Retype the planning passage from "Those levels of" up to and including "housing and employment.".

### Source extract:
— Start —
Without power, there can be no planning, and without planning, there can be no vision.
Robert Moses - New York City Planning Commissioner
The Localism Bill will shift power from the central state back into the hands of individuals,
communities and councils. It will empower local people giving them more power over local
Eric Pickles - Secretary of State for Communities and Local Government 2010-2015

Those levels of housebuilding have not been seen since the New Towns programme of the 1960’s when the State played a much more active role in delivering both housing and employment.

Localism has dissipated, rather than handed power to 317 different local authorities. They are trying their best to come up with their version of a growth strategy and then try to agree it with their neighbours. 

This is not sustainable. Most people may not object to more housing and employment, but they will not expressly vote for it. Those who oppose will turn up and vote against it. Local politics are not localism’s ‘Big Society’ – a single district cannot determine how much growth is in the regional or national interest. 

A culture of lower growth targets now jars with an unobtainable target of 300,000 homes per year. National policy is deliberately opaque as the Government balances local objections with its obligations to house its populace and create wealth. This is why so many Local Plans fail or struggle through the system, caught in a contradictory web of regulation and policy tests. Do not underestimate the direct and indirect costs this flawed plan-making is imposing on the economy. 

The Government has tried to stimulate bottom-up strategic planning through Duty to Cooperate, City Deal and Garden Communities, but these are clunky and complex and less likely to work the more pressurised an area is. The collapse of the Joint Spatial Strategy in Oxfordshire is a case in point: we now have an important City region unable to agree its development needs.

This is why the Government has always reached for workarounds to its flagship programmes. Right from the foundation of the modern planning system in the 1940s, the Government immediately awarded sweeping planning powers to New Town Commissions, before passing the baton on to Urban Development Corporations and even the Olympic Delivery Authority. Some issues are just too important and too strategic to be left to the Big Society and voluntarism.

Without the right number of homes in the right location, a lack of labour means we are not powering the economy. Economic potential is already underestimated by a planning system that uses the rear-view mirror to predict employment trends. This is not helpful in the face of fast-moving new technologies such as AI, life sciences, renewable energy and transformation in logistics in response to rapidly changing consumer behaviour.

There is a power imbalance that needs correcting because now that power has dissipated, there is no coherent vision for national productivity. So what can be done?

First, let’s stop talking about the ‘bonfire of the regulations’. This is very tempting, but many support regulation and mitigation, particularly in the era of ecological and climate crisis. Simplification and standardisation should be pursued more vigorously (national policies are a welcome innovation), but this is a tactical response, not a strategic one. We need to unlock land supply in order to reduce the cost of planning and open up more housing choice and economic opportunity.
— End —
### Dataset extract:
— Start —
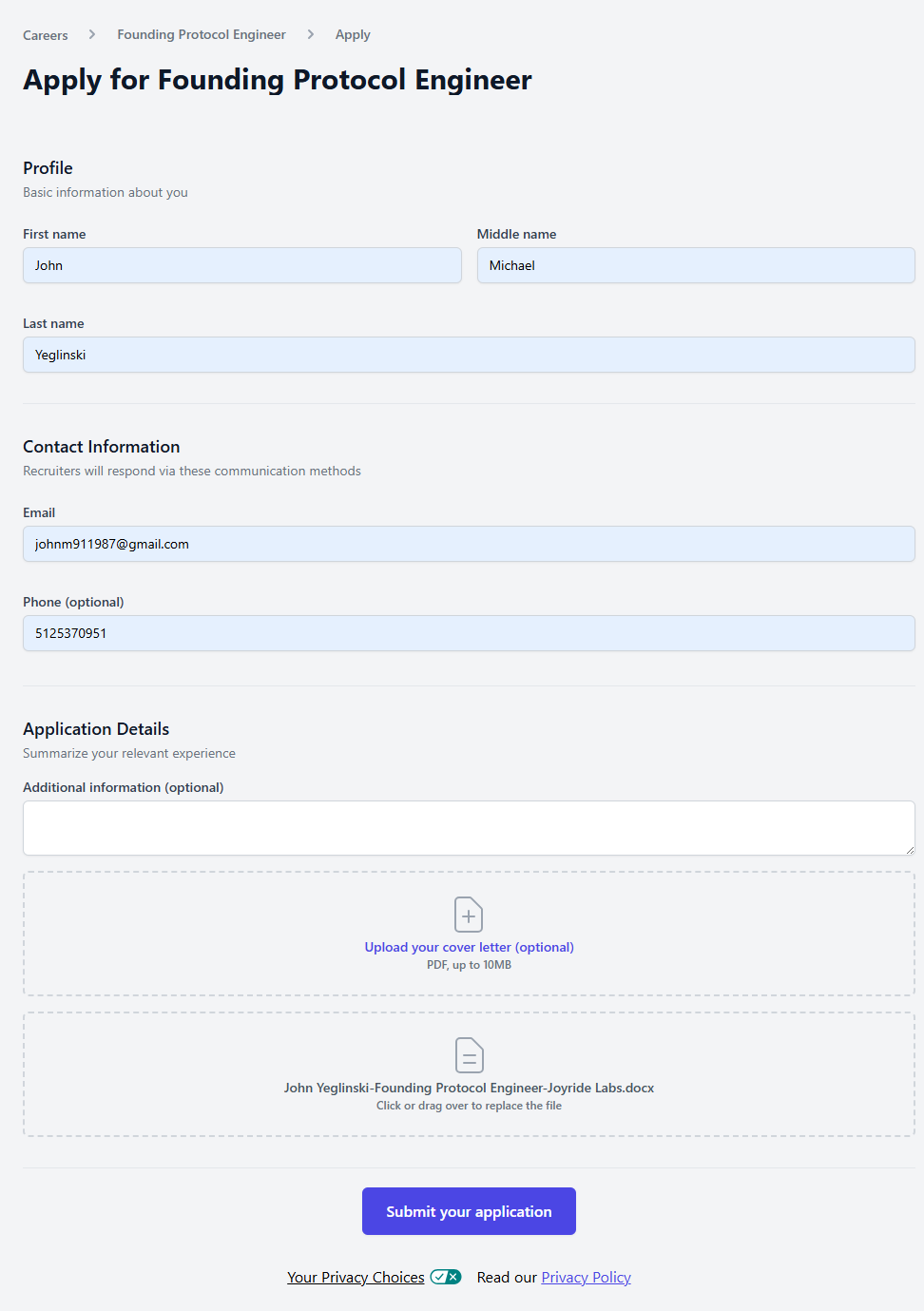Click the cover letter upload file icon

click(x=469, y=915)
— End —
### Task response:
Those levels of housebuilding have not been seen since the New Towns programme of the 1960’s when the State played a much more active role in delivering both housing and employment.